At a casual glance, Semco’s headquarters look uncommonly tidy. The rooms are bright and airy, the walls decorated with contemporary Brazilian art. But noticeable by their absence are offices, administrative assistants, and even cubicles. Instead, there are workstation pods — round tables with four low dividers and network plug-ins for laptop computers. At any given moment, a gray-haired senior executive may share a pod with a couple of 20-something recruits fresh from school. Small conference rooms are set aside for private conversations, but most meetings are open to anyone, of any rank, who wishes to attend.

The bust of Curt Semler, as he is known, looks remarkably like his son Ricardo, and in turn like Ricardo’s 5-year-old son, Felipe. Curt Semler always intended to turn the company over to Ricardo, but the transition was not easy.
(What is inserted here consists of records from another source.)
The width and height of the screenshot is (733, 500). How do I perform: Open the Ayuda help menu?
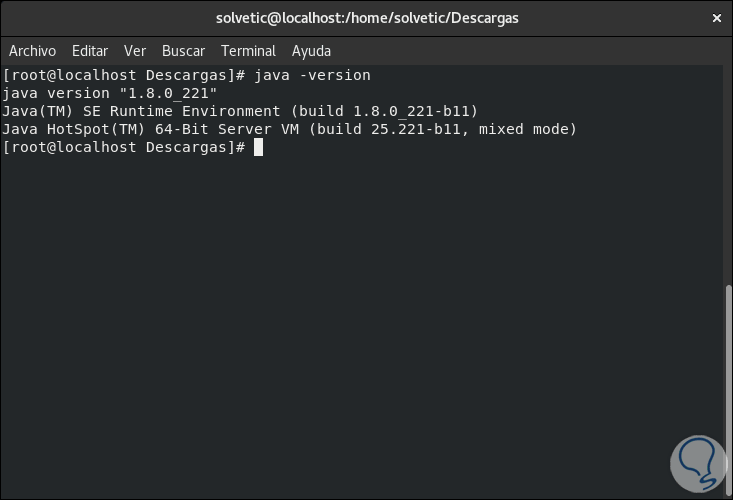coord(311,51)
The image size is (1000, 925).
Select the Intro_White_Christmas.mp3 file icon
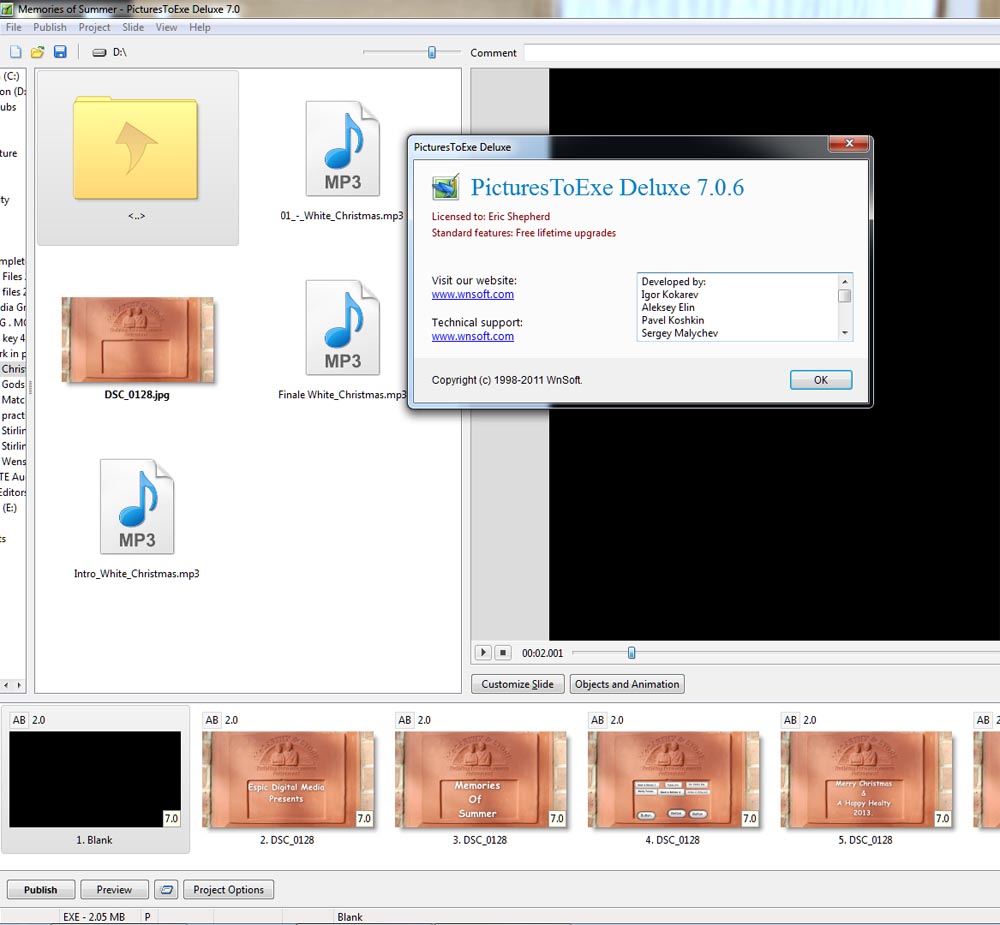click(137, 507)
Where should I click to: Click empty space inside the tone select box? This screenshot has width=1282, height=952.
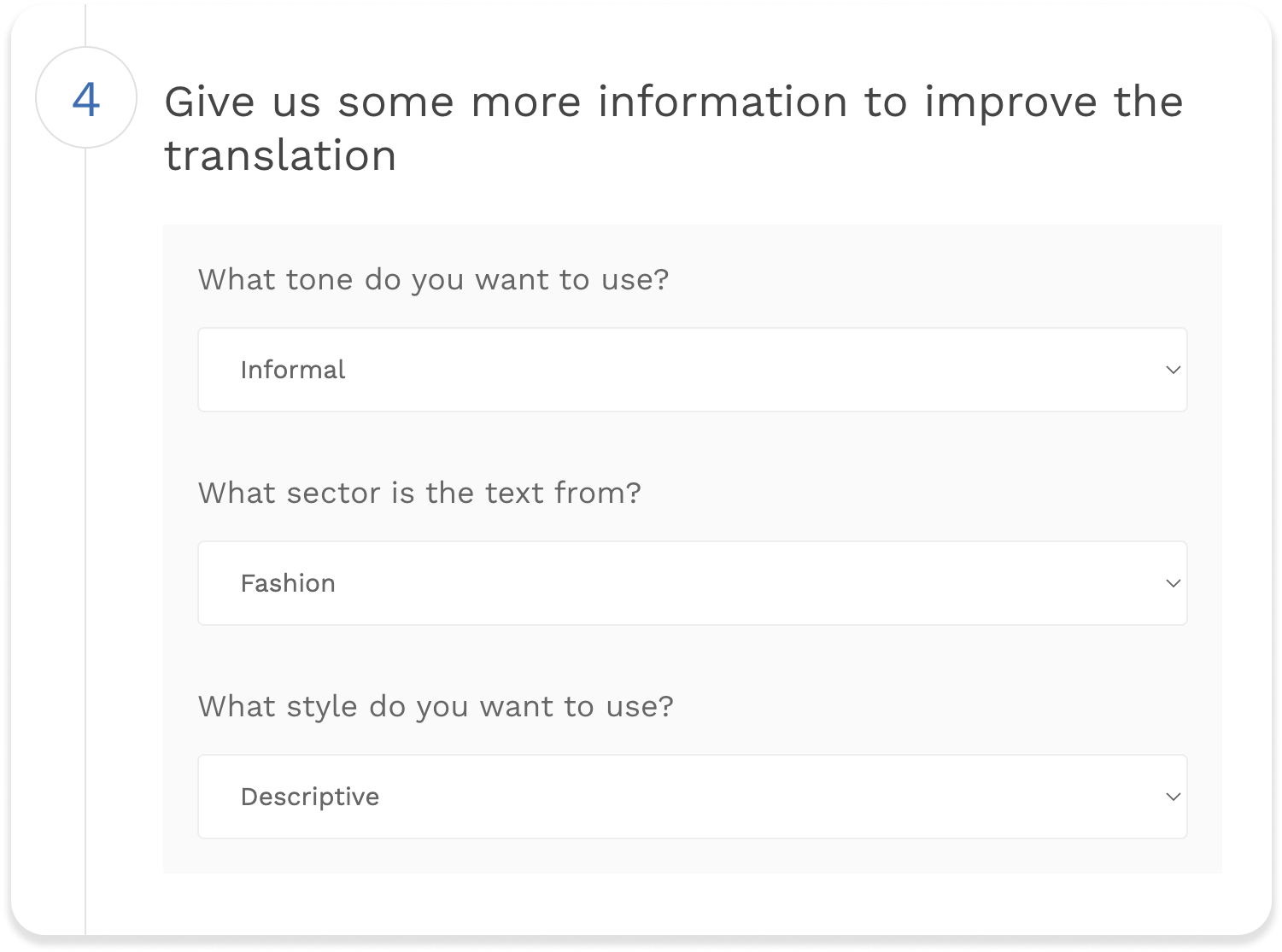(x=769, y=370)
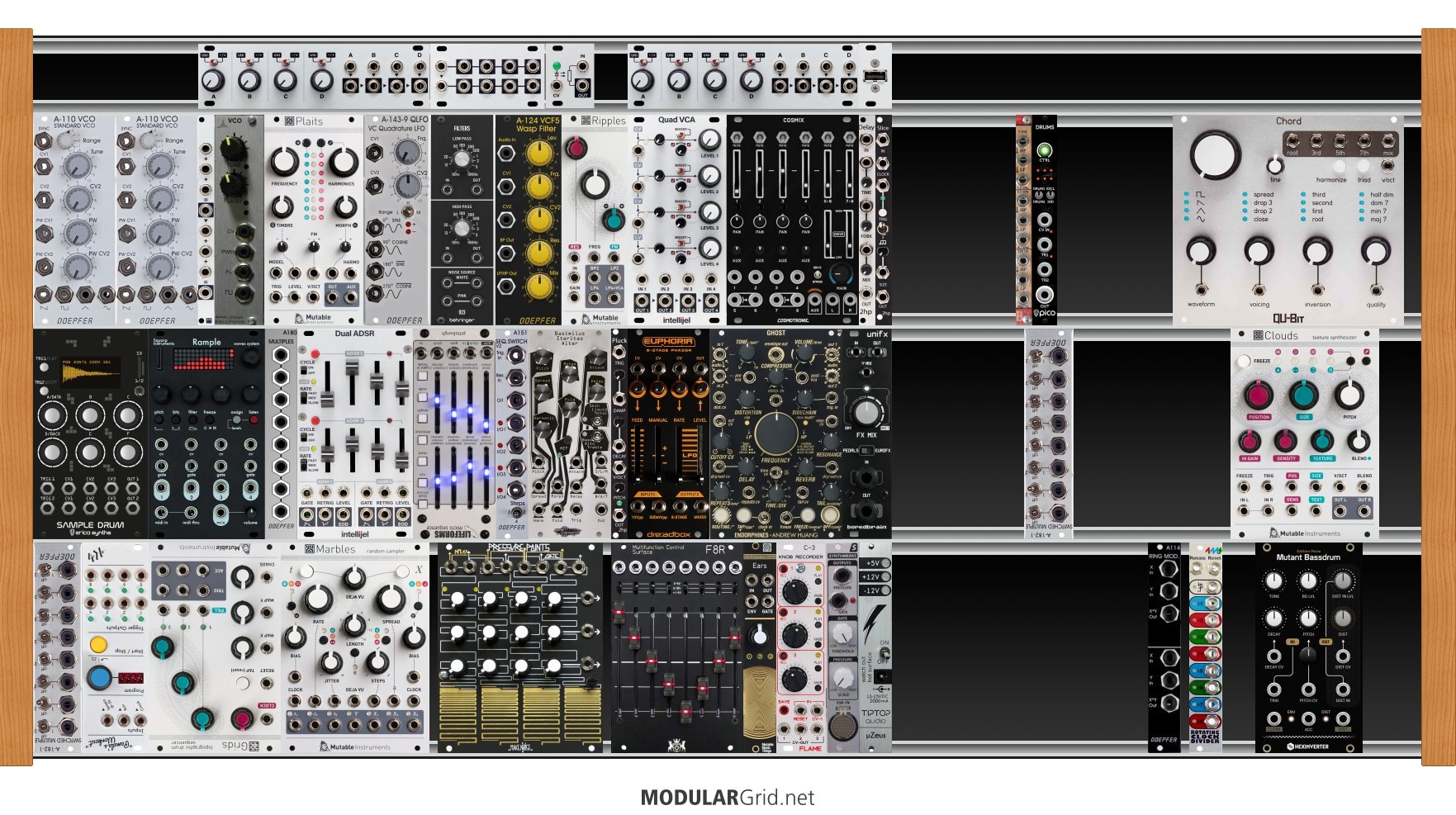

Ricardo hadn’t wanted to join the family business, preferring to ply his Gibson Les Paul in a series of striving São Paulo rock bands during the mid-1970s. But he tired of earning next to nothing playing one dank club after another. So in his late teens, Ricardo went to work at Semco. By age 20, in 1979, he had a lofty title as assistant to the board of directors, but he was frustrated that his responsibilities remained minimal, and his ideas for diversifying Semco were mostly ignored. Between 1975 and 1980, Semco’s operating earnings had evaporated as the Brazilian shipping industry, then its primary customer base, weathered a deep decline. Yet the company’s senior management refused to consider entering other businesses. The company limped along, its only earnings from investment income. Tired of fighting with his father and being condescended to by the old guard, Ricardo threatened to leave the company, and even initiated the acquisition of a business of his own.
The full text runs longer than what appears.